Excerpted text>
— START —

Controlling the general population has always been a dominant concern of power and privilege, particularly since the first modern democratic revolution in seventeenth-century England. The self-described "men of best quality" were appalled as a "giddy multitude of beasts in men's shapes" rejected the basic framework of the civil conflict raging in England between king and Parliament, and called for government "by countrymen like ourselves, that know our wants," not by "knights and gentlemen that make us laws, that are chosen for fear and do but oppress us, and do not know the people's sores." The men of best quality recognized that if the people are so "depraved and corrupt" as to "confer places of power and trust upon wicked undeserving men, they forfeit their power in this behalf unto those that are good, though but a few." Almost three centuries later, Wilsonian idealism, as it is standardly termed, adopted a rather similar stance. Abroad, it is Washington's responsibility to ensure that the government is in the hands of "the good, though but a few." At home, it is necessary to safeguard a system of elite decision-making and public ratification - "polyarchy," in the terminology of political science - not democracy.

The first phrase in that quote, "controlling the general population has always been a dominant concern of power and privilege", might seem a bit extreme, if you haven't been studying such things. But this is the central point he goes on to prove through the rest of the book: Everything America does, it does to retain its power over the world (especially it's financial control). It does this externally, by sponsoring death and destruction in other countries, and it does it internally, by misinforming its population on the issues.

— END —

Material>
— START —

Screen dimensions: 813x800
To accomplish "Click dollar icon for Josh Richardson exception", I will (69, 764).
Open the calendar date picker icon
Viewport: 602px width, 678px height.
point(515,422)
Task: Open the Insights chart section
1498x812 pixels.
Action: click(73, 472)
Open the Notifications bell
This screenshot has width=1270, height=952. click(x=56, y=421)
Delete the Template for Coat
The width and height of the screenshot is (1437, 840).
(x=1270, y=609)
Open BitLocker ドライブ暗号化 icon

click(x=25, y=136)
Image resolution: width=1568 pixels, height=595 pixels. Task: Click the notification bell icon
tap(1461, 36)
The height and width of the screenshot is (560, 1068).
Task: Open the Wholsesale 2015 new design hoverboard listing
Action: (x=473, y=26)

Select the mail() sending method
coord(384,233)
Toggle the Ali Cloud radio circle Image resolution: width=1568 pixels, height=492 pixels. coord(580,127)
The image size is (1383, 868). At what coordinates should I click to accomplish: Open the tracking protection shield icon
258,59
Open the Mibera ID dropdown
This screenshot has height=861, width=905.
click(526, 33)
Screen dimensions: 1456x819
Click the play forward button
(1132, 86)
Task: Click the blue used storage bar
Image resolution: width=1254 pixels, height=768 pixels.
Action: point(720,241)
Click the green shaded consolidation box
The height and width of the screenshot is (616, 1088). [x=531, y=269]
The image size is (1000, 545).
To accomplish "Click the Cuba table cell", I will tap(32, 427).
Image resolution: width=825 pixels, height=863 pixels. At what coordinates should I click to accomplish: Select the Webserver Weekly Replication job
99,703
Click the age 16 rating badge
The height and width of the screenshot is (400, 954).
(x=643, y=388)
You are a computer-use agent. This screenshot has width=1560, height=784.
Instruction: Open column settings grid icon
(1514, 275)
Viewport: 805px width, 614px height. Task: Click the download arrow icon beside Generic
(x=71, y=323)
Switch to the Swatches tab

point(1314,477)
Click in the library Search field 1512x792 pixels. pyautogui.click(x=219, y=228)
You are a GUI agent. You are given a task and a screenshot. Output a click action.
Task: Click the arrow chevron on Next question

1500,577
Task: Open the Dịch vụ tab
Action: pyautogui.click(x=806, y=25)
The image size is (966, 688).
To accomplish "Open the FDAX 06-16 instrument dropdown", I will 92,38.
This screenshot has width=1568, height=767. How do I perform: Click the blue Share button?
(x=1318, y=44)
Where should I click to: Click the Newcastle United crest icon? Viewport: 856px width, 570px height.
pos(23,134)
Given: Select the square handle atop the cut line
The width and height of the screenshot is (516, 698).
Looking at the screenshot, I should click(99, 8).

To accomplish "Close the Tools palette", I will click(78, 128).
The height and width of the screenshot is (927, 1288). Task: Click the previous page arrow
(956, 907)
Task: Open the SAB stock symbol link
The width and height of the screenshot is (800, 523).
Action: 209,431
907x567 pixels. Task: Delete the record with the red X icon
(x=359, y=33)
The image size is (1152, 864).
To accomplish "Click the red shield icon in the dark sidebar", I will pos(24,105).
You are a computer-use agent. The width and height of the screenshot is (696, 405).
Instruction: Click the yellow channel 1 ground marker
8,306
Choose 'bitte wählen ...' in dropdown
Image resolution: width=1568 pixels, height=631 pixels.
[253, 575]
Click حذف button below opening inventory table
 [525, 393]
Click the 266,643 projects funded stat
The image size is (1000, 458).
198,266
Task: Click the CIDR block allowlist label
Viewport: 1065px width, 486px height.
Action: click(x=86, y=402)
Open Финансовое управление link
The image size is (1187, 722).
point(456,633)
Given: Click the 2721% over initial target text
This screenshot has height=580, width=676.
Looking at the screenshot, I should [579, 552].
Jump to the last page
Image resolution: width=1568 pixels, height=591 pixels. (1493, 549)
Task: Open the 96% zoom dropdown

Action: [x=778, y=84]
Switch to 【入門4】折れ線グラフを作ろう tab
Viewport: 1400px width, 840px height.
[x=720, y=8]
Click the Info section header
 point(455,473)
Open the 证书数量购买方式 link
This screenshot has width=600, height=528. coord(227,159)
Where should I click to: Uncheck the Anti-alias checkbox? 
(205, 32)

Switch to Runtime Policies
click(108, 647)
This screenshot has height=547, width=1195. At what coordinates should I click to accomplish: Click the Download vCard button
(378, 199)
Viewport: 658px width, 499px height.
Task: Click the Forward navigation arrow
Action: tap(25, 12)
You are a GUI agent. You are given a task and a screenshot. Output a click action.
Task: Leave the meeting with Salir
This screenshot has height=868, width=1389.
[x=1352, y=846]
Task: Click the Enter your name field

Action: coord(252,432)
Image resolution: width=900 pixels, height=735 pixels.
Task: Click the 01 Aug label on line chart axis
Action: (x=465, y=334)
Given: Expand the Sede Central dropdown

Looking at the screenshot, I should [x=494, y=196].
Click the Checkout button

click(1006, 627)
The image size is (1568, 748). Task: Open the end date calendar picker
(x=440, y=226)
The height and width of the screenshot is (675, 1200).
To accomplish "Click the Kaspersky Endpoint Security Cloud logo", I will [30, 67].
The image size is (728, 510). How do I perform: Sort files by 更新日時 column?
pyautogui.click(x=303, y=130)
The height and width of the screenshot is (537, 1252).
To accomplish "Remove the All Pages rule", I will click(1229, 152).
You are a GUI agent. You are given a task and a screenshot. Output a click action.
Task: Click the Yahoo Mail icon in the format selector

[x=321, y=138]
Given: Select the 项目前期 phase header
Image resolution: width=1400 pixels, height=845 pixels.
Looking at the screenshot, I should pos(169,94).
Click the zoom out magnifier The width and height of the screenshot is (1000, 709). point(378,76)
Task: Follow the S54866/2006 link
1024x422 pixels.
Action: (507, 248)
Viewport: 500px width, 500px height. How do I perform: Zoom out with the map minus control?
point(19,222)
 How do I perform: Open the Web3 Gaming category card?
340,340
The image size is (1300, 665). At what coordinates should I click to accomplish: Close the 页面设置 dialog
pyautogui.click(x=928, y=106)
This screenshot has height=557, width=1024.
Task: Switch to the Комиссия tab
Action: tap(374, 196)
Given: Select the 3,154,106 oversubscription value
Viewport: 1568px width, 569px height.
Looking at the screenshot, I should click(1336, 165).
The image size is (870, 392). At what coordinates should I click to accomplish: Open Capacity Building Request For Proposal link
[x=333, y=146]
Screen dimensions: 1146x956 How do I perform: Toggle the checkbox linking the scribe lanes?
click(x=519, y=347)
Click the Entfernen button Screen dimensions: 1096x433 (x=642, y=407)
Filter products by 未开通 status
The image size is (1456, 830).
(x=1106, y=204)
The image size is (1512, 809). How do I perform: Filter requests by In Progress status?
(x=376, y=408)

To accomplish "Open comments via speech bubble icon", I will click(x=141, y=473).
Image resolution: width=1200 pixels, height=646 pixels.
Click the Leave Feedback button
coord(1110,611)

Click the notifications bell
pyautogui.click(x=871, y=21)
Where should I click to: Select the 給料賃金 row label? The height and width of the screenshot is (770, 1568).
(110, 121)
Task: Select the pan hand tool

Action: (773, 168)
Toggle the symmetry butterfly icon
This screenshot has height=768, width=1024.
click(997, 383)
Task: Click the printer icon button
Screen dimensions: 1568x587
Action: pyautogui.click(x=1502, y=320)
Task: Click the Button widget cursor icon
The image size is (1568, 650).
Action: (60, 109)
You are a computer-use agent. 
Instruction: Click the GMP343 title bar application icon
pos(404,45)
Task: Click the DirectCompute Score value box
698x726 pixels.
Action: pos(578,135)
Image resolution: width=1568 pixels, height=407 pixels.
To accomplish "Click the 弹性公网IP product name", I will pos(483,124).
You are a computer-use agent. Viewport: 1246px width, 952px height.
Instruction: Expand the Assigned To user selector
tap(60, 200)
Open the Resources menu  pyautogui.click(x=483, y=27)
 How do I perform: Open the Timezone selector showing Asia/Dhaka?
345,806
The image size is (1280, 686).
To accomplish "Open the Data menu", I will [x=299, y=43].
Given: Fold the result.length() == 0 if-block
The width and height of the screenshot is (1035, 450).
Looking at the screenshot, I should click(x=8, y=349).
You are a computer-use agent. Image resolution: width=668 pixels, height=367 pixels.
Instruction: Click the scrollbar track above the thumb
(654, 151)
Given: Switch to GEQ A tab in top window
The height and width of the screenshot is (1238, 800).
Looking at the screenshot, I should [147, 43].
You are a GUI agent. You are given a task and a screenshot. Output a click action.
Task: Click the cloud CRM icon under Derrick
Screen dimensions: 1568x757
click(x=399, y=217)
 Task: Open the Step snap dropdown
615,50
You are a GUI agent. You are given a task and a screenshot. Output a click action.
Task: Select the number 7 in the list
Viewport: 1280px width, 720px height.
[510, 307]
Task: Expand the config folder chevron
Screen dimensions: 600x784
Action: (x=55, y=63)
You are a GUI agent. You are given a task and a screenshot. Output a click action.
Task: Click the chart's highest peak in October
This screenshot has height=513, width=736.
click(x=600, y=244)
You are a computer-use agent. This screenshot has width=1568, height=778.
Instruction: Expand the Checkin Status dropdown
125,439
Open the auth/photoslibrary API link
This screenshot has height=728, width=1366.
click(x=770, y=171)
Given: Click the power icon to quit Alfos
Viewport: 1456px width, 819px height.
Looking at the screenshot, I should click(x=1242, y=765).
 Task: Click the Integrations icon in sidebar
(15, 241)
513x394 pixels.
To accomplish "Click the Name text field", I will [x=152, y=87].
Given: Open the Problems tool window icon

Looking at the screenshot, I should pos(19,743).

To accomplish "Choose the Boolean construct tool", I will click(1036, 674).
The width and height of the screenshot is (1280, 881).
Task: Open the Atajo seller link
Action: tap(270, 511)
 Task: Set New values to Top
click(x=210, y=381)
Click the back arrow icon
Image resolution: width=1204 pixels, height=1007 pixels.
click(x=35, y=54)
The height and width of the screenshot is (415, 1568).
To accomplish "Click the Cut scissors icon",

— END —

Requirements>
**A)** In the passage on controlling the general population, what political science term names a system of elite decision-making and public ratification?
**B)** In the records, substitute "caret" for "chevron" in the lines running from the one containing "Click in the" through the one containing "(x=1318, y=44)", inclusive, and return only those lines with nothing else altered.
The records have nothing to do with the passage.

Task solutions>
**A)** Polyarchy.

**B)**
Click in the library Search field 1512x792 pixels. pyautogui.click(x=219, y=228)
You are a GUI agent. You are given a task and a screenshot. Output a click action.
Task: Click the arrow caret on Next question

1500,577
Task: Open the Dịch vụ tab
Action: pyautogui.click(x=806, y=25)
The image size is (966, 688).
To accomplish "Open the FDAX 06-16 instrument dropdown", I will 92,38.
This screenshot has width=1568, height=767. How do I perform: Click the blue Share button?
(x=1318, y=44)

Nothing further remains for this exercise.